With the ECB’s QE coming to an end at the end of the year (absent some shock to the market or economy), some traders have already been voicing concerns which central bank will step in and provide a backstop to the global fixed income market, especially once the BOJ joins the global tightening bandwagon (something it will soon have to as Japan is rapidly running out of monetizable securities, and just moments ago the BOJ announced it would trim its purchases of bonds in both the 10-25 and 25+ year bucket).
Today one answer emerged when China’s central bank – three weeks after its latest RRR cut – announced further easing measures, including the introduction of incentives that will boost the liquidity of commercial banks, helping them to expand lending and increase investment in bonds issued by corporates and other entities.
And in a surprising twist, in order to make sure that Chinese banks and financial institutions have ample liquidity, the PBOC appears to have engaged in quasi QE – using monetary policy instruments such as its medium term loan facility (MLF) – to support the local bond market and banks, especially those that have invested in bonds rated AA+ and below. Effectively, China will directly fund banks with ultra cheap liquidity, with one simple instruction: “increase bank lending and bond purchases.” And since all Chinese banks are essentially state owned, what Beijing is doing is launching a form of stealthy QE, only one where it is not the central bank, but the country’s various commercial banks that do the purchases… using central bank liquidity.
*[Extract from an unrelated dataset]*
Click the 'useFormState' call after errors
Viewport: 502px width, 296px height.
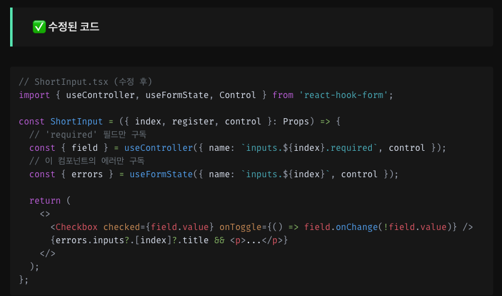[x=160, y=174]
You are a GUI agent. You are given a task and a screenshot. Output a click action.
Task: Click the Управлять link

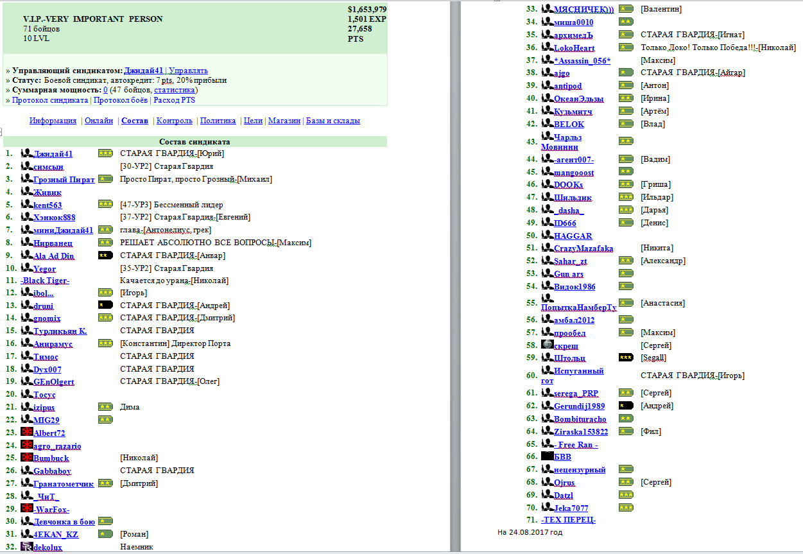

As a reminder, one month ago we noted that the spread between China’s AAA and AA- rated bonds has spiked in the past three months, blowing out to levels not seen since August 2016, and an indication of the market’s growing fears about the recent surge in Chinese corporate defaults.
It is this spread, and other indications of bond market tightness that the PBOC wants to address using its MLF and the various other central bank lending facilities as tools for managing short- and medium-term liquidity in the banking system. It has to ensure that there is adequate liquidity especially with economic uncertainties, given the trade dispute with the United States. Indicatively, back in July 2014, when describing the PBOC’s Pledged Supplementary Lending facility, that we asked “Is this China’s QE“? We now have the answer.
And speaking of the MLF, in June, the PBOC lent out 663 billion yuan, or roughly $100 billion, to financial institutions via the MLF, with the outstanding MLF totaling 4,420.50 billion yuan at the end of June, up from 4,017.00 billion yuan at the end of May.
Commenting on the move by the Chinese central bank, Goldman said that this is a sign that the government is stepping up its loosening measures given the weakness in May and June TSF data, lukewarm June activity data, weak asset market performance, and rising trade tensions.
The catalyst for this quasi QE? Trump’s unexpected trade war escalation:
In our view, the government was likely surprised by the timing of the USD200bn tariff announcement by the US and is taking time to come up with a concrete response. While the direct hit to aggregate demand growth from weaker exports is likely to be fairly limited (still 0.5pp or less for the total USD250bn in goods related tariffs in three rounds: USD34bn+USD16bn at 25% and USD200bn at 10%) and can be relatively easily offset by policy loosening, the risk of further escalation and the potential effects other than the hit to export demand (e.g., negative impact on investment due to uncertainty) are significant and much harder to quantify.
Meanwhile, as we reported last Friday, the government already stepped up loosening in June, seen in the rebound in new yuan loan growth. However, off balance sheet non-loan TSF – and especially the record collapse in shadow – has become a bigger drag.
In this context, Goldman notes that any guidance to slow the pace of the decline in shadow banking would be an effective policy loosening tool as shadow banking remains the biggest binding constraint on TSF growth.
Going forward, Goldman expects the government to take further measures to ensure growth stability, including further RRR cuts, lowering the interbank rate, and, most importantly, administrative directives. Further, the bank notes that CNY depreciation is clearly a risk as well, and as we reported moments ago, perhaps in response to today’s directive, the Yuan is tumbling and is now 600 pips below what at the start of the month was said to be the PBOC’s “red line.” Clearly it wasn’t.
Yet while China’s further easing steps are hardly surprising – as trade tensions are intensifying it is clear that economic and market stability has become the short-term priority over controlling leverage, pollution, and property prices (here Goldman adds that “the key phrase in recent policy directives has been to avoid “one-cut” policy making – i.e., no uniform, across-the-board suspensions of infrastructure investment projects aimed at controlling debt, reducing industrial pollution, and limiting bank lending to reduce credit risk”) – the biggest risk is two-fold: at what point will China’s devaluation reignite the capital outflow observed between 2015 and 2016, when Chinese reserves declined by $1 trillion to offset capital flight, and just how will Trump respond to what is now a clear, if implicit, currency devaluation using monetary policy tools?
Judging by the US president’s recent words and actions, sending Xi Jinping a congratulatory tweet over his handling of the economy will hardly be a priority; instead further tit-for-tat escalation is inevitable.